Fig. 2: Genomic landscape of sarcomas.
figure 2

a Heat map showing the frequency of recurrent short variants and copy number variants in the listed genes in each subtype of sarcoma, grouped as translocation-associated or genomically complex and other sarcomas (left), as well as the types of genomic alterations (right). b Volcano plot showing co-occurrence (odds ratio >1) and mutual exclusivity (odds ratio <1) between two genes within the same pathway. Top ten significant interactions (FDR < 0.05) are labeled. UT ESS uterine endometrial stromal sarcoma, ASPS alveolar soft part sarcoma, A alveolar, IMT inflammatory myofibroblastic tumor, LGFMS/SEF low-grade fibromyxoid sarcoma/sclerosing epithelioid fibrosarcoma, DSRCT desmoplastic small round cell tumor, URC/EL undifferentiated round cell/Ewing-like, DFSP dermatofibrosarcoma protuberans, EHE epithelioid hemangioendothelioma, UT uterine, P pleomorphic, UPS undifferentiated pleomorphic sarcoma, MFH malignant fibrous histiocytoma, ES extraskeletal, NOS not otherwise specified, PEComa perivascular epithelioid cell tumor, E embryonal, MPNST malignant peripheral nerve sheath tumor, W/DD well or dedifferentiated, GIST gastrointestinal stromal tumor. Source data are provided as a Source Data file.

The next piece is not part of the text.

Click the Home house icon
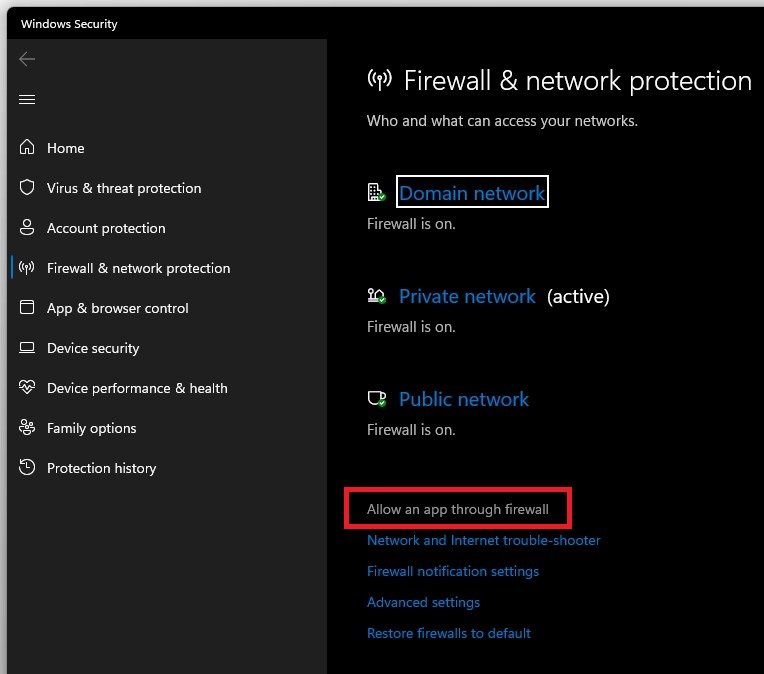The width and height of the screenshot is (764, 674). click(x=27, y=148)
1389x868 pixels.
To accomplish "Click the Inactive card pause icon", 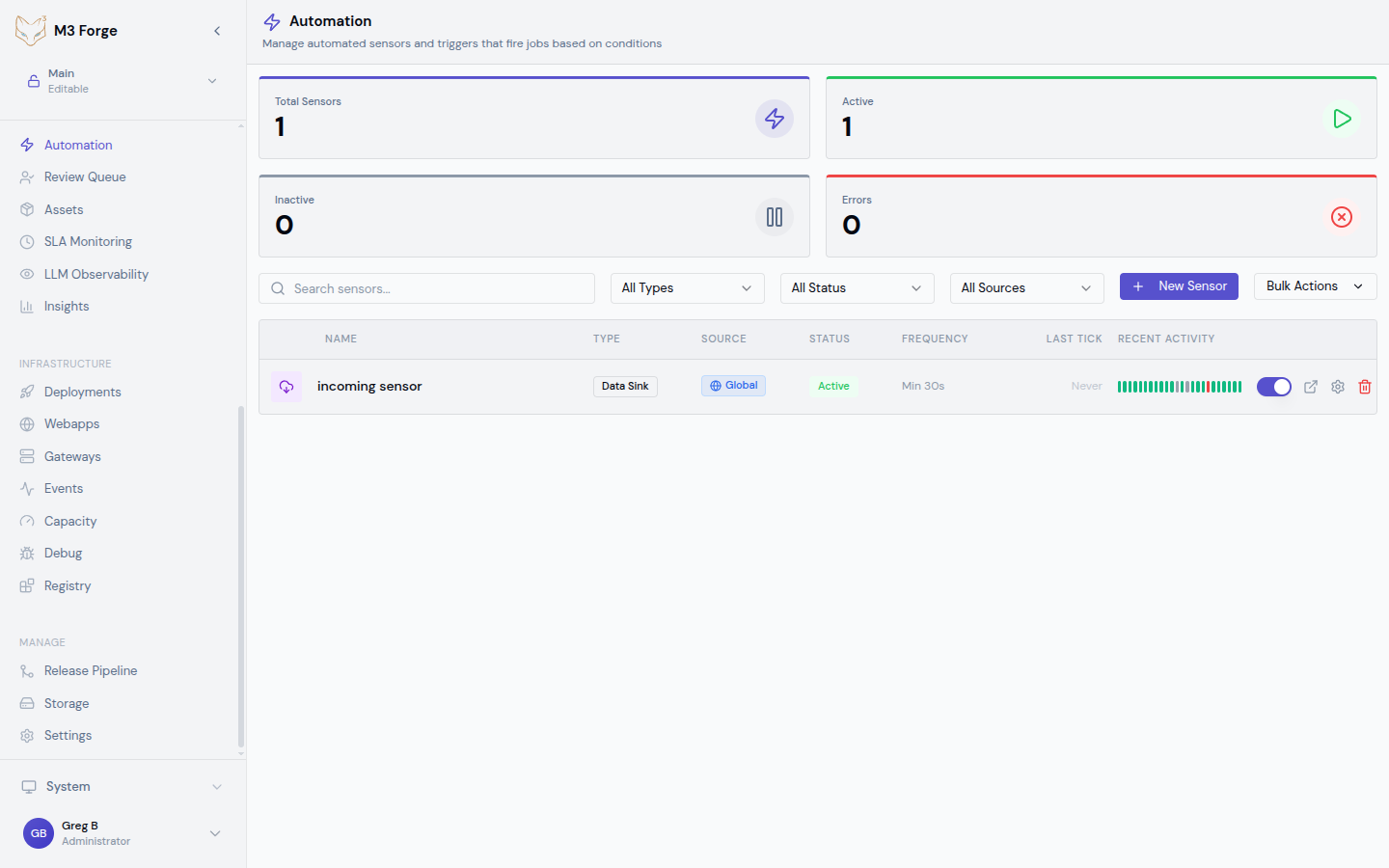I will (x=774, y=217).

The p53 tumor suppressor pathway (TP53, MDM2, MDM4) and Rb pathway, including associated canonical cell cycle genes (RB1, CDKN2A/B, CDK4/6, CCND1/2/3, CCNE1), were altered in 47.8% and 46.8% of all sarcomas, respectively30,31,32. Alterations in the p53 and Rb pathways strongly co-occurred following FDR adjustment (OR = 4.2, p < 1.3 × 10−196) (Fig. 2b, Supplementary Table S4). However, alterations within each pathway, i.e. TP53 vs. MDM2/4 and RB1 vs. CDKN2A/B vs. CDK4/6, were mutually exclusive after FDR adjustment. An interesting exception was CCND1/2/3 (but not CCNE1), in which alterations were strongly co-occurrent with those in CDK4/6 and CDKN2A/B.

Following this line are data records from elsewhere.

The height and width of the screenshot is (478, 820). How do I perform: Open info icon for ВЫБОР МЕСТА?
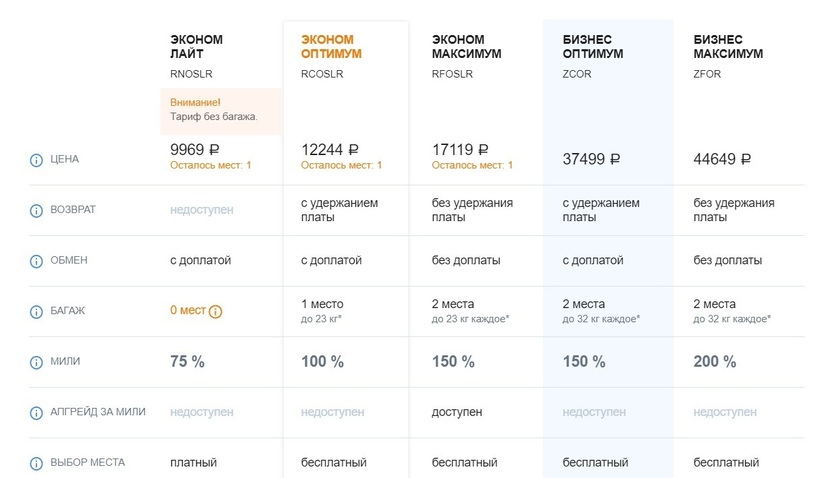click(x=37, y=463)
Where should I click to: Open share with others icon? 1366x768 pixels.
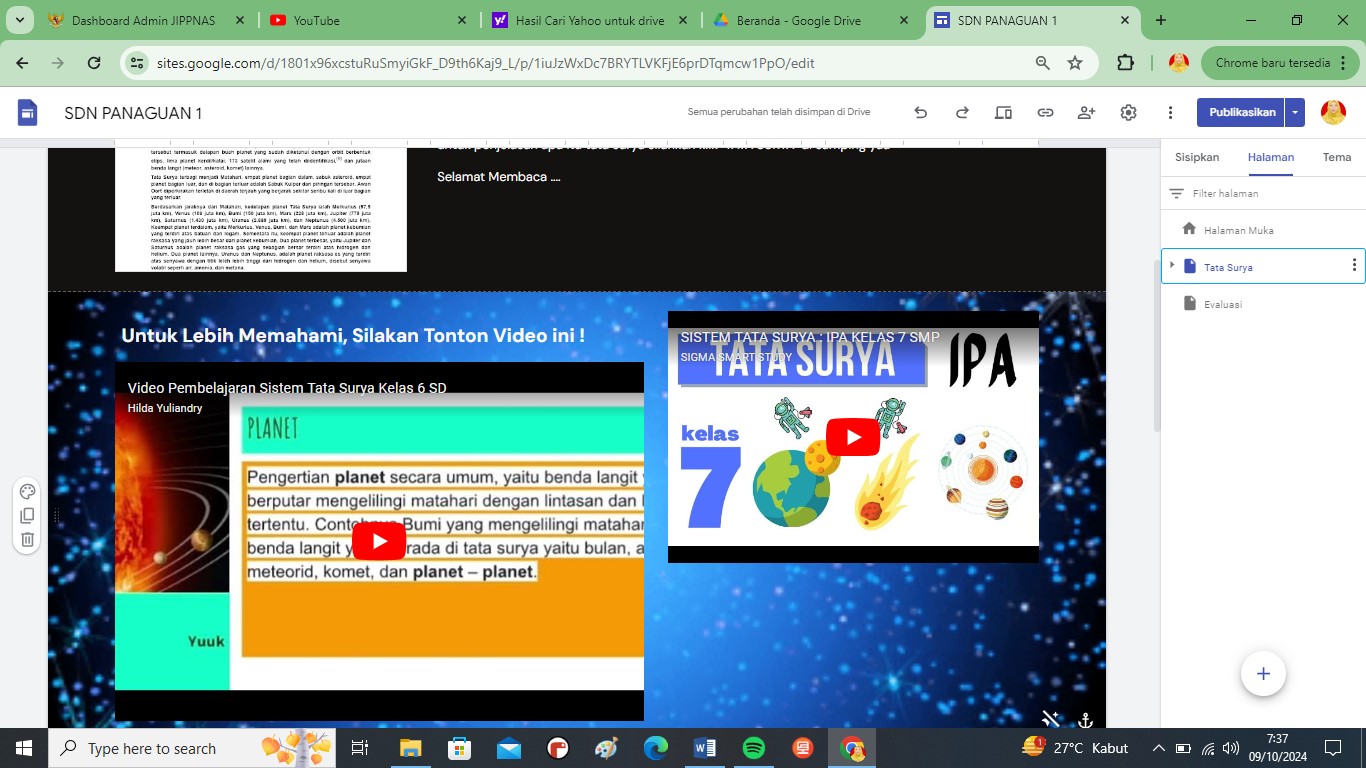tap(1087, 113)
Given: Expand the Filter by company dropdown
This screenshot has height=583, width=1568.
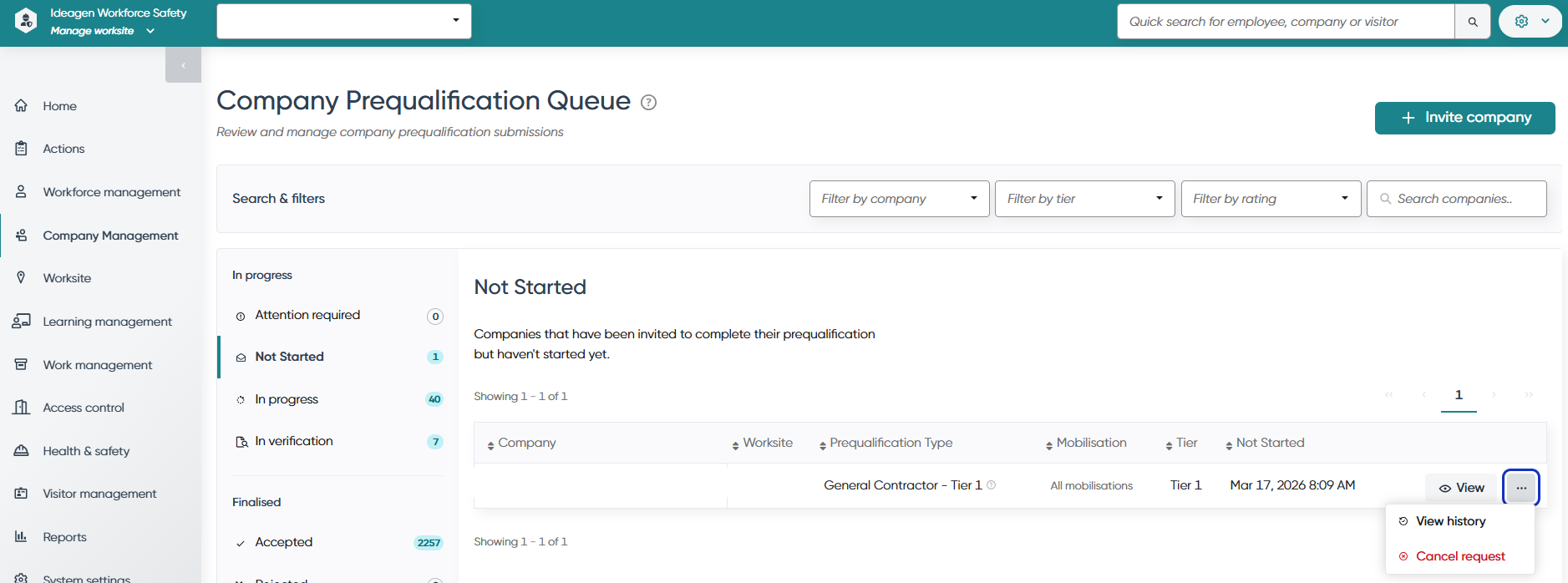Looking at the screenshot, I should (900, 199).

The frequencies of alterations differed between complex sarcomas and translocation-associated sarcomas within TP53 (44.9% vs. 11.3%), RB1 (21.5% vs 2.8%), CDKN2A (19.0% vs. 9.0%), MDM2 (13.5% vs. 1.6%), CDK4 (12.8% vs. 3.3%), MDM4 (0.6% vs. 0.2%), CCND1 (1.2% vs. 0.3%), CCND2 (1.7% vs. 0.3%), CCND3 (2.3% vs. 0.2%), and CCNE1 (3.2% vs. 0.5%). Together, compared with translocation-associated sarcomas, genomically complex sarcomas harbored higher frequencies of p53 pathway (58.2% vs. 12.9%) and Rb pathway (56% vs. 15.8%) alterations.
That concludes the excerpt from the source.